Today I looked at the CDC version. It now has a yellow box at the top of the first page that says:
Data in Tables 8, 10, 12, and Appendix table 4 have been revised. Numbers cited in text on pages 3, 4, and 13 have been revised.

This report has been sitting here on the Internet for a year and a half, and suddenly, apparently within the last month or so since I last looked at it, they have decided to revise their estimates.

Don't you want to know what has changed?

Here we go.

In Table 8, they increased the number of adult Americans who have had same-sex sex but never had sex with anyone of the opposite sex. Yes, the word "sex" is working too hard here. Sorry.

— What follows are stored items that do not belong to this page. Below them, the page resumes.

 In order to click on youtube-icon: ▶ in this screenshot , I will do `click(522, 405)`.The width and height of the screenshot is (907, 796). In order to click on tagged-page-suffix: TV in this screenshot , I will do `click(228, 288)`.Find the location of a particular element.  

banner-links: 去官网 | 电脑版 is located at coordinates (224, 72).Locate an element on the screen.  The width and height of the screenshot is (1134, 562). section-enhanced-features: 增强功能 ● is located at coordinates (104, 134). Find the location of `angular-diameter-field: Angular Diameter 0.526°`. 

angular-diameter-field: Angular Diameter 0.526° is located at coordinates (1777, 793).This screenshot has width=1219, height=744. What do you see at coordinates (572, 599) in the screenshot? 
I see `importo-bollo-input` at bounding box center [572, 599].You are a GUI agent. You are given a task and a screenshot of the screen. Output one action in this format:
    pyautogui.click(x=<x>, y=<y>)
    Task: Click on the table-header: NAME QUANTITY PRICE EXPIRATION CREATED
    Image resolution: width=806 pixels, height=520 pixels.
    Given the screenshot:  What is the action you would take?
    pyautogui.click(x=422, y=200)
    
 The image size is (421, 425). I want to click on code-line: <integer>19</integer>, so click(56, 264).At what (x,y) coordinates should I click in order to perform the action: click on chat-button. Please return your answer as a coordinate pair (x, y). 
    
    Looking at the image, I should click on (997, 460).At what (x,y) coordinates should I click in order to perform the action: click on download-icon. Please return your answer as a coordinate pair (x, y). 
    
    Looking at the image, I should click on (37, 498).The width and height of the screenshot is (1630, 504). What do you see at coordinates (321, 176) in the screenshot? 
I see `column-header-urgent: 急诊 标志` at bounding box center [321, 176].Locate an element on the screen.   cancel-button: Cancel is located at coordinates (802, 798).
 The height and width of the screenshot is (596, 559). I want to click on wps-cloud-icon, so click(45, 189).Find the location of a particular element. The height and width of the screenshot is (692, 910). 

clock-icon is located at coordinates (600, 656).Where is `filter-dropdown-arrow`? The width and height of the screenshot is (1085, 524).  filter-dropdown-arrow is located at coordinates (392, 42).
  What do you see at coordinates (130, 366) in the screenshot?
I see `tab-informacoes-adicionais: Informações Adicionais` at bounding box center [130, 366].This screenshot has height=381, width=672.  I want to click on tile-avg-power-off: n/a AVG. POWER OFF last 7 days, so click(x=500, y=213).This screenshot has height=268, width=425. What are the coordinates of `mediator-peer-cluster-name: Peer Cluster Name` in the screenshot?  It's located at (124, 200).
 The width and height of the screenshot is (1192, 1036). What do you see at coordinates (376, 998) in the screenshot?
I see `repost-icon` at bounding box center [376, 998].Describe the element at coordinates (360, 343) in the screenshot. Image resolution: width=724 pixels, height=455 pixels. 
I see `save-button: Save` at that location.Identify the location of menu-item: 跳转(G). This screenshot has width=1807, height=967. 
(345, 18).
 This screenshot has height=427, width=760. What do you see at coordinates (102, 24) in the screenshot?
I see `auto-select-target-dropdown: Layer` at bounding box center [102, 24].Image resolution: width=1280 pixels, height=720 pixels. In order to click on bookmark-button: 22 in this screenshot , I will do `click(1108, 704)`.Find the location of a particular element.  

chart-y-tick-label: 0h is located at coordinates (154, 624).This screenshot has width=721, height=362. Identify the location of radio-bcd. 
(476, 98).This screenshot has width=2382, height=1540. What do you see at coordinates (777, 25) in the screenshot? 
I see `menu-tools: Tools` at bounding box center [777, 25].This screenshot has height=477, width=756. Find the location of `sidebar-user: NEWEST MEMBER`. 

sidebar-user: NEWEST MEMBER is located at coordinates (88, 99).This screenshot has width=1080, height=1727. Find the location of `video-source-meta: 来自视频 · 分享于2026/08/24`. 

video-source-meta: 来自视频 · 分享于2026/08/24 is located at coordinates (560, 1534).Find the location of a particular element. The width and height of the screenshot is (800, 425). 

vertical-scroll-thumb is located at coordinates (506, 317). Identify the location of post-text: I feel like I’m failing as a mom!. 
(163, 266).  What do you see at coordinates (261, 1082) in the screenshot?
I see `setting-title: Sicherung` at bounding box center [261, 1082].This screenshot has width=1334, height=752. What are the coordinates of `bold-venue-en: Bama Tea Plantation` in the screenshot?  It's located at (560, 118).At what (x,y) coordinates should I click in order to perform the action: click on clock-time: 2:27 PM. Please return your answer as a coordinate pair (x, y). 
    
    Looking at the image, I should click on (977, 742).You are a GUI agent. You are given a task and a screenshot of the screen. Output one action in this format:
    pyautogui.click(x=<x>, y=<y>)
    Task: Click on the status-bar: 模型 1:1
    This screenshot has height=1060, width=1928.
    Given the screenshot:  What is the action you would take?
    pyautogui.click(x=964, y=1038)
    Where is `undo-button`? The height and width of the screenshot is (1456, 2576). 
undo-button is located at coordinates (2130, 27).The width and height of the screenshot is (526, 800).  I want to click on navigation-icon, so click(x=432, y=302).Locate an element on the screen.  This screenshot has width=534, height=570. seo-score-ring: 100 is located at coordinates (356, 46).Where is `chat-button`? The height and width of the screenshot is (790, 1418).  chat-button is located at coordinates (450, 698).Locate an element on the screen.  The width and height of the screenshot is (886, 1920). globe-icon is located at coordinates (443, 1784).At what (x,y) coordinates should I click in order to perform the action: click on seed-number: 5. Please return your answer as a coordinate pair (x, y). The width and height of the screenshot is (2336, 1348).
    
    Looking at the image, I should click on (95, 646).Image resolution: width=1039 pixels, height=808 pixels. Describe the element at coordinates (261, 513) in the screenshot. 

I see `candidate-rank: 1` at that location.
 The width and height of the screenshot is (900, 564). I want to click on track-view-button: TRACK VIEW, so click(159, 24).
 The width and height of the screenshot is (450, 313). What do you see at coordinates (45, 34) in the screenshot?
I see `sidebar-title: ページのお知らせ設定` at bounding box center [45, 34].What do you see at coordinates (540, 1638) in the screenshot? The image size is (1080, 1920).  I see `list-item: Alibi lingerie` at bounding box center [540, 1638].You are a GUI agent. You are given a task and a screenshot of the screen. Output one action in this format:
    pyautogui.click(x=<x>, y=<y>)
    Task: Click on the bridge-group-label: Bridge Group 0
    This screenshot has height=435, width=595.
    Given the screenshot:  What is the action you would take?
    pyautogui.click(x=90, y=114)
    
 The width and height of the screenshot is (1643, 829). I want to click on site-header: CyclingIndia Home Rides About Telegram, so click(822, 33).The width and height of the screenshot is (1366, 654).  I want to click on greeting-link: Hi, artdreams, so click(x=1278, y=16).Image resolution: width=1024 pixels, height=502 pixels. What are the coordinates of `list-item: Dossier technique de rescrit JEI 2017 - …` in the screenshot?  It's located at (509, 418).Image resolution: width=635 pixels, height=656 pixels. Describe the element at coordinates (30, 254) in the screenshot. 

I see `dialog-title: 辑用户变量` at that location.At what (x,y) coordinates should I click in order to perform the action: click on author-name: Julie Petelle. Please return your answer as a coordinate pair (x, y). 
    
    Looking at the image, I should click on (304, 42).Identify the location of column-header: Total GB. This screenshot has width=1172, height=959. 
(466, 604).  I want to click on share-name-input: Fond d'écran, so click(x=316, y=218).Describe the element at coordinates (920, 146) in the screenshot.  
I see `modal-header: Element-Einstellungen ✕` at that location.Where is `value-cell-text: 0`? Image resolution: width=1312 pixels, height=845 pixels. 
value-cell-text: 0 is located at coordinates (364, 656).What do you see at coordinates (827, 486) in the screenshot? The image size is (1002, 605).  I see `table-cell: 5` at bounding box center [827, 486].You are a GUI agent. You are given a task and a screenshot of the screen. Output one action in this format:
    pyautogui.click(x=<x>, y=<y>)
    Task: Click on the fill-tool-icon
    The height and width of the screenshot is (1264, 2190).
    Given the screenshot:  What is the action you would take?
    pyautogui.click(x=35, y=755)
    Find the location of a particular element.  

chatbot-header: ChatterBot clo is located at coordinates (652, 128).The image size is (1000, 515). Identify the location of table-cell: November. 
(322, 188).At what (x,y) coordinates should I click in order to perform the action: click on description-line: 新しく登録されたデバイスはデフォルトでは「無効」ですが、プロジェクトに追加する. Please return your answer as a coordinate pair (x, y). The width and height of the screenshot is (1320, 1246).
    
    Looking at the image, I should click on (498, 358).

Noticeably, the raw numbers of men and women who have had sex with the same sex, but never with the opposite sex, has just about doubled in the new data. These are hard data to understand; it apparently reports the number of people who have had a category of same-sex experience, of those who have no opposite-sex experience. The number of strictly homosexual men (never had sex with a female) who have had either oral or anal sex (with another man) has jumped by about ten percent, with 25.7 percent now saying they have had anal sex, compared to 15.5 percent in the original, and 26.7 percent now reporting oral sex, compared to the original 16.2. Women who have had sex only with other women jumped from 6.3 to 12.2 percent.

So I guess that's saying that gay people are more exclusively homosexual than previously reported, though the "None" row of this table is hard to conceptualize.

I don't see anything else on that page changing.

In Table 10, the number of lifetime men's female partners has increased slightly: the median number went from 5.4 to 5.6 partners. Because these are reported as percents, it's again a little tricky to figure out where the change was -- if you change one percent, you have to change them all. It appears that the number of men reporting a large number of female partners has been decreased slightly, and the lower reports, percentagewise, have increased. That is, more guys report having had zero, one, two, or three-through-six partners in the revised data, while proportionally fewer report having had seven-through-fourteen or fifteen-or-more. Changes are reflected in every age group, it looks like.

There were also changes in the percentages of "Never married, not cohabitating" males who have had more than two partners in their lifetime, and percentages are shuffled around among the educational categories, but I can't see what the trend is. While medians didn't change, the percentages reported by those with and without military service changes, as well. (FWIW, it looks like military guys have about twice as many female partners as non-military.)

Hispanic percentages went up in almost every category, though their median didn't change. Fewer white guys have had zero partners, and more have had one. The survey changes represent a 20 percent jump in the number of black males who have had a prudent 3-6 partners, with a nearly 25 percent decrease in the 15-or-more category.

Table 12, which is about men only, has a change in the last section, "Number of opposite-sex partners in lifetime," in particular the percentage of guys who say they've never had sex with a female.

Het Hom Bi Other NA
Original 74.5 9.7 1.5 7.3 7.1
Revised 73.7 10.1 1.5 7.3 7.4

These numbers are the percent of men reporting having had no opposite-sex partners who say they are heterosexual, homosexual, bisexual, other, or didn't answer. The change shows fewer straight men, and more gay men, reporting they have never had sex with a female.

Interesting: most guys who never have had sex with a woman are straight, by more than a 7-to-1 margin. Yes, this survey is fascinating.

In the Appendix, Table IV has changes, it looks like, in every section. It's hard to say what the trend is. It appears to show more male teenagers having some sexual experience with a female partner, and fewer guys in their early twenties. Fewer men now have had no sexual experience with a female, and more Hispanic and black (but not white) men have had fifteen or more female partners than previously reported.

On page 3, the percentage of Hispanic women 15-44 years of age who have had fifteen or more partners increased from 4 to 4.6 percent.

On page 4, the percent of men 15-44 who had used a condom in their most recent sex "event" was 39, now it's leaped to 40 percent (the category is a little more complex than that, you can find it if you look).

On page 13, the original report states that "In table 10, the median number of partners reported by men 15–44 years of age" is 5.6, but the revised report gives that number as 5.4. This is just a summary of Table 10 results cited above.

OK, those are the differences.

In my experience, if a government survey changes its published results, they usually have to send an SES out to face the TV cameras. They don't like to do it, let's say. It means there was something wrong before, and it makes the agency look bad.

In this case, as I said, I can't see any important political statement that is made by the revisions. It looks like they might have realized they had some weights screwed up or something. I imagine they'll blame it on a "computer glitch."